Running this statement

INSERT INTO TABLE FOO PARTITION(partition_date) SELECT DISTINCT [columns from BAR] FROM BAR left outer join FOO ON (BAR.application.id = FOO.unique_id) where FOO.unique_id is null

fails with the stack trace below. The only setting I could find that seemed relevant was hive.exec.orc.default.buffer.size, but I confirmed that is already set to the default value of 262,144. FOO has about 3.8B rows and is an ORC table, BAR is an external avro table. I'm running on HDP 2.3.4 with Hive 1.2.1

Anyone have suggestions for addressing this?
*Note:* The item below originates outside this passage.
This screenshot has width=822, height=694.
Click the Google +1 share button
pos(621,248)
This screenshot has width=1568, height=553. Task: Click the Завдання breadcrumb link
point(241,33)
Caused by: java.lang.IllegalArgumentException: Buffer size too small. size = 32768 needed = 146215
at org.apache.hadoop.hive.ql.io.orc.InStream$CompressedStream.readHeader(InStream.java:193)
at org.apache.hadoop.hive.ql.io.orc.InStream$CompressedStream.read(InStream.java:238)
at org.apache.hadoop.hive.ql.io.orc.TreeReaderFactory$StringDirectTreeReader.next(TreeReaderFactory.java:1554)
at org.apache.hadoop.hive.ql.io.orc.TreeReaderFactory$StringTreeReader.next(TreeReaderFactory.java:1397)
at org.apache.hadoop.hive.ql.io.orc.TreeReaderFactory$StructTreeReader.next(TreeReaderFactory.java:2004)
at org.apache.hadoop.hive.ql.io.orc.RecordReaderImpl.next(RecordReaderImpl.java:1039)
at org.apache.hadoop.hive.ql.io.orc.OrcRawRecordMerger$OriginalReaderPair.next(OrcRawRecordMerger.java:249)
at org.apache.hadoop.hive.ql.io.orc.OrcRawRecordMerger$ReaderPair.<init>(OrcRawRecordMerger.java:186)
at org.apache.hadoop.hive.ql.io.orc.OrcRawRecordMerger$OriginalReaderPair.<init>(OrcRawRecordMerger.java:226)
at org.apache.hadoop.hive.ql.io.orc.OrcRawRecordMerger.<init>(OrcRawRecordMerger.java:437)
at org.apache.hadoop.hive.ql.io.orc.OrcInputFormat.getReader(OrcInputFormat.java:1269)
at org.apache.hadoop.hive.ql.io.orc.OrcInputFormat.getRecordReader(OrcInputFormat.java:1151)
at org.apache.hadoop.hive.ql.io.HiveInputFormat.getRecordReader(HiveInputFormat.java:249)
5 REPLIES 5
Highlighted

Re: How can I set an ORC InStream buffer size in Hive?

@Aaron Dossett

try to increase below property in core_site.xml

<property>

<name>io.file.buffer.size</name>

<value>146215</value>

</property>

Highlighted

Re: How can I set an ORC InStream buffer size in Hive?

Contributor

Thanks @Divakar Annapureddy! I checked and that value is currently 131072 in core-site. I tried overriding it in Hive with "set io.file.buffer.size=146215" and got the same error message. In other words, it still has a buffer size of 32K and not the value in core-site or what I set through hive.

Highlighted

Re: How can I set an ORC InStream buffer size in Hive?

@Aaron Dossett

Can you please try this as well link

Highlighted

Re: How can I set an ORC InStream buffer size in Hive?

Contributor

Interesting, it looks like I'm seeing a similar error in a different context (my version of hive doesn't have any of the LLAP functionality, as i understand it).

Highlighted

Re: How can I set an ORC InStream buffer size in Hive?

New Contributor

Thought that it was HIVE-12450 OrcFileMergeOperator does not use correct compression buffer size.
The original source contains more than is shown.